Provided records
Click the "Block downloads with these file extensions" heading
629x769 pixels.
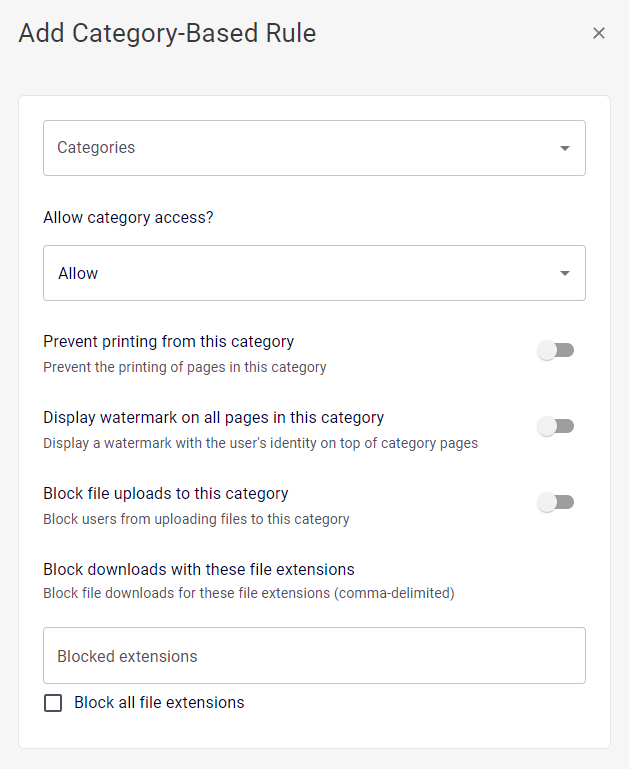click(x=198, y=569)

---

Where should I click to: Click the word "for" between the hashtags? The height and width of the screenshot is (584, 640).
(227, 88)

Exercise objective
Reproduce word for word the lines starting with the line that contains "downloads with these" and going on through the line that contains "click(x=198, y=569)". Leave the pictures out.

Task response
Click the "Block downloads with these file extensions" heading
629x769 pixels.
click(x=198, y=569)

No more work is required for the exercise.